No empenho em desenredar essa trama, o autor expõe premissas para o estudo cartográfico em face da pesquisa histórica: 1) Expor, investigar e questionar os processos cognitivos e as relações de forças que constituem e resultam em determinado saber cartográfico ou atividade cartográfica; 2) Entender esta atividade cartográfica não como um fim, mas enquanto um processo mesmo, que depende da formação de um saber sobre o espaço e que se desdobra a partir de suas estratégias e práticas; 3) Compreender que a investigação da atividade cartográfica não se resume ao trabalho sobre o mapa, mas que antes deve resgatar um regime da exequilibilidade dos mapas que nos permite discernir certas continuidades ou descontinuidades, especialmente no que tange ao agenciamento das técnicas e das condições da escrita e à distribuição e atribuição de tarefas […]; 4) Analisar os produtos cartográficos cuidando de entender que suas particularidades, estilos, especificidades técnicas e características de mercado das quais se revestem ou são investidos emprestam novos sentidos à compreensão desses produtos […]; 5) Buscar uma leitura hermenêutica dos produtos cartográficos por meio de uma investigação semiológica e iconológica dos elementos disponibilizados no mapa (símbolos, colorações, legendas etc.) e a sua volta (decoração, ilustrações, grafismos etc.), considerando o contexto cultural e social dos seus produtores; 6) Entender o espaço registrado nos mapas como um campo sobre o qual são rebatidos enunciados e discursos, que se revelam nos enquadramentos utilizados […] e nos silêncios ou silenciamentos […]; 7) Procurar perscrutar os usos e as funções que estes produtos assumem inclusive procurando-se entender sua disseminação em outros produtos cartográficos ou mesmo outros saberes, sua divulgação e circulação (PEIXOTO 2011, p. 19-20, grifos do autor).

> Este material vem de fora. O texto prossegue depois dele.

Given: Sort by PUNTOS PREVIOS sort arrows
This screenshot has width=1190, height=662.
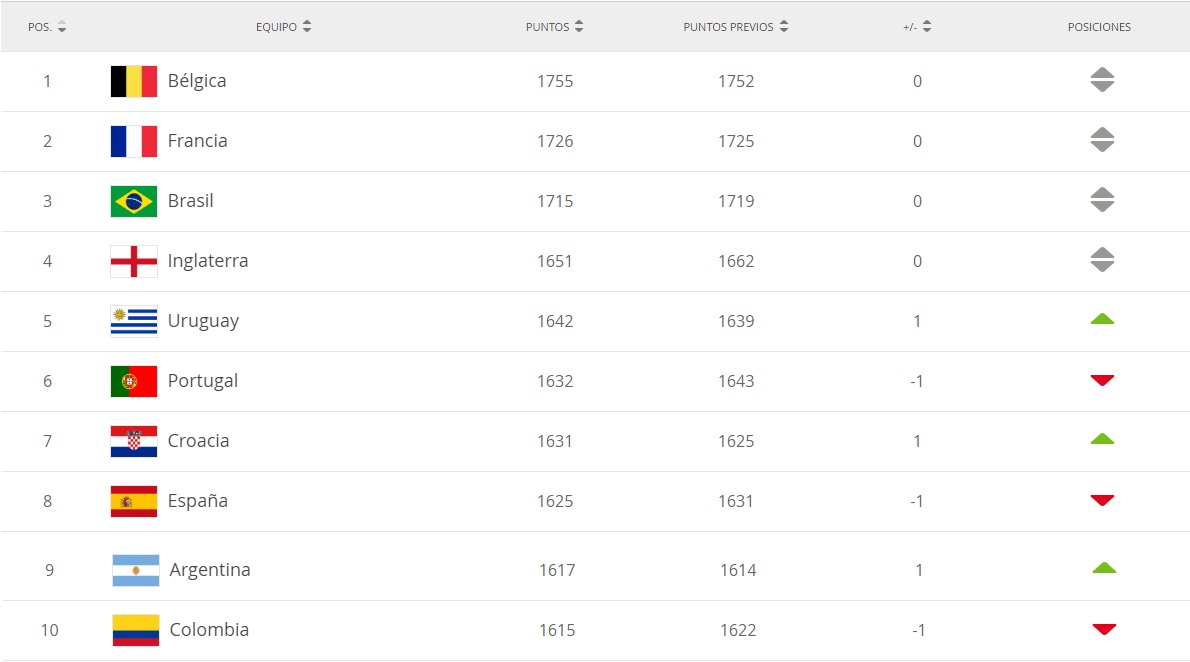Looking at the screenshot, I should (x=784, y=27).
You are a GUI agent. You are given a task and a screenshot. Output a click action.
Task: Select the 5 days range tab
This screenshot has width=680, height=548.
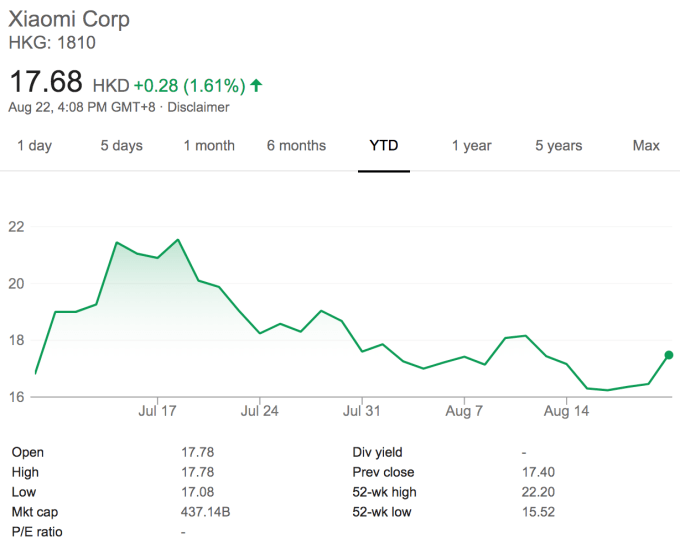[x=121, y=146]
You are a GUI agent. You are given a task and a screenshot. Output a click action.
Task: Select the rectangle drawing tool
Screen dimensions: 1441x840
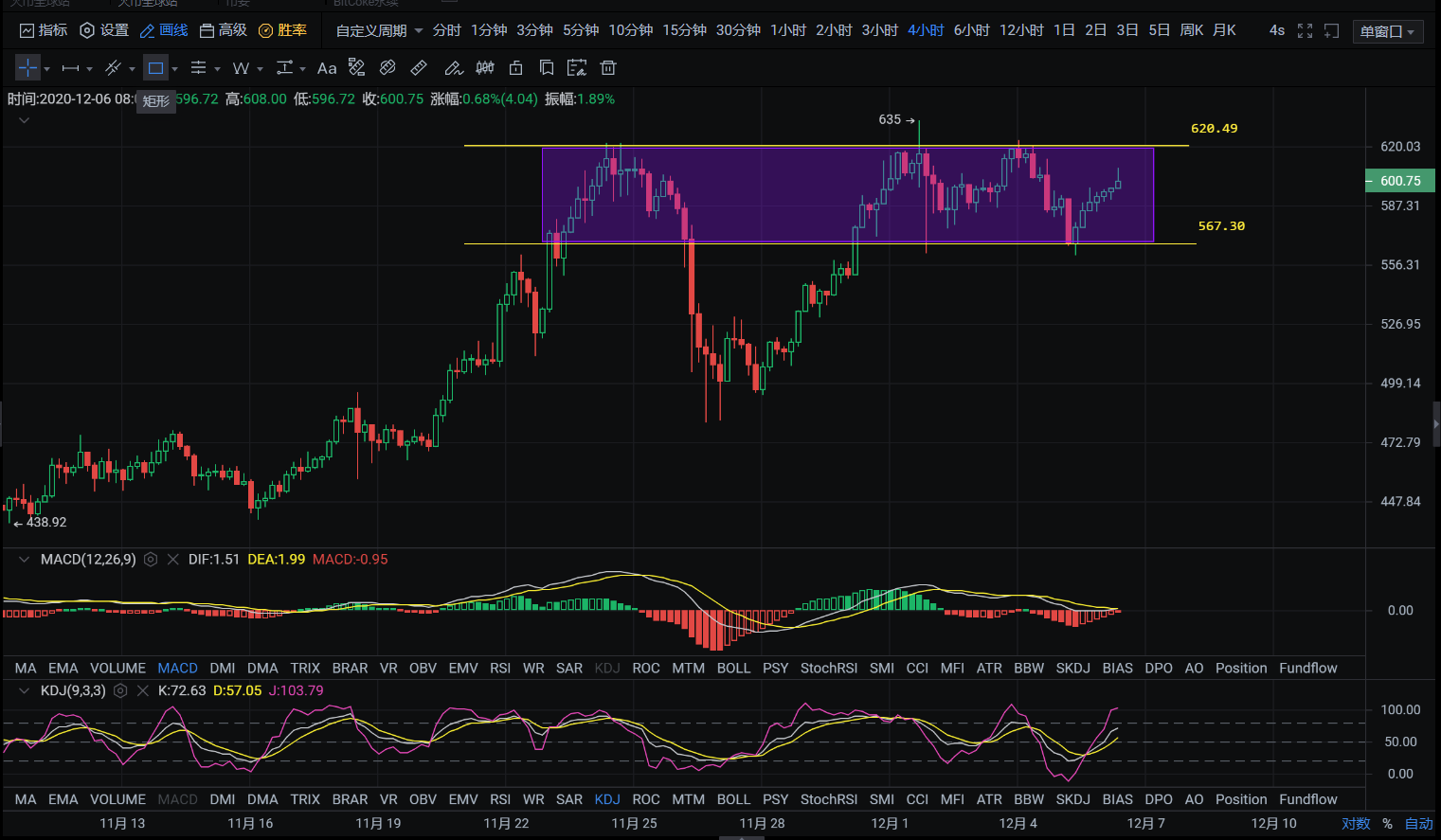point(156,68)
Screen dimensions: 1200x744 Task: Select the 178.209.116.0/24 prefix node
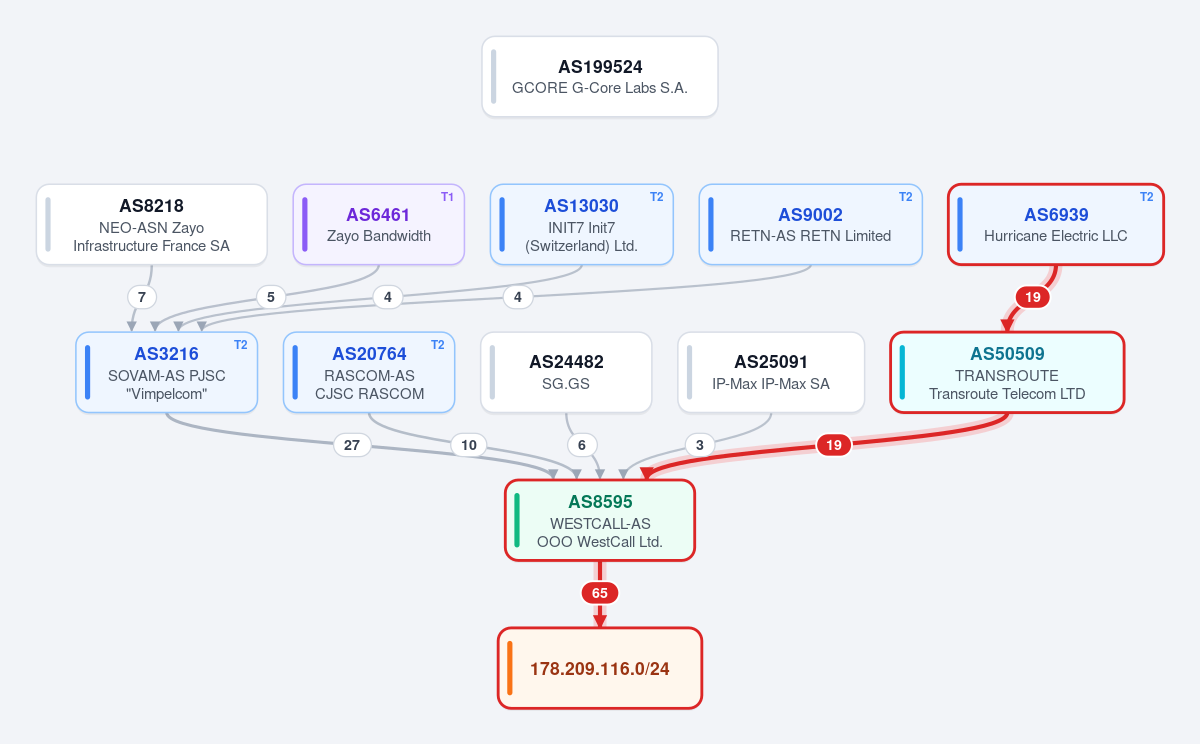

Observa-se a construção de uma metodologia que ampara o uso da cartografia como fonte na pesquisa histórica. Jeremy Black, em seu livro Mapas e história: construindo imagens do passado (2005), cujo original é de 1997, já dava mostras da potencialidade dos mapas como fonte das investigações históricas. Contudo, o que se sobressai nessa metodologia é a compreensão de que a produção do espaço depende de um jogo de significados e ressignificações do próprio espaço instituídos por quem a manipula.
Apesar de uma tênue aproximação com Lefebvre (1991), quando diz que a produção do espaço deve ser entendida dentro da estrutura social, abarcando- -a em toda sua complexidade, Peixoto afirma seu suporte em Roger Chartier, no seu livro À beira da falésia, que defende a análise epistemológica em que os dispositivos de representação desencadeiam modos de compreensão dos discursos dos que os sustentam e de quem os atribui. Essa postura articulada por Chartier sustenta a aproximação da história em relação à filosofia e à crítica literária, posição endossada por Peixoto.
Em “O mapa antes do território”, Peixoto afirma que “o mapa é construído, a priori, no conjunto das representações culturais dos narradores e está sujeito a constantes reinvenções, que são também reelaborações de sua identidade”, ou seja, “mapear o território significa inscrevê-lo num determinado espaço e, ao mesmo tempo, possibilitar que a escrita desse território possa transformar o mapa” (PEIXOTO 2011, p. 111).
Dessa forma, o autor transita com maestria pela literatura e sua crítica, bem como pela filosofia, referendando Chartier. Essa interlocução é conduzida nos textos “Impertinentes, desinteressados ou sem escolha”, “O espelho de Jacobina”, “Por uma análise crítica das políticas do espaço” e “Espaços imaginários” que se apoiam em narrativas de H. P. Lovecraft e de Machado de Assis, bem como no pensamento de Arthur Schopenhauer, Ludwig Wittgenstein, Jacques Derrida e Michel Foucault. Destacam-se especialmente os diálogos com Foucault sobre as relações de poder e de Schopenhauer acerca da representação, aplicado nos seus objetos de estudo, especificamente, a construção do espaço e da identidade nacional no século XIX ou no século XX.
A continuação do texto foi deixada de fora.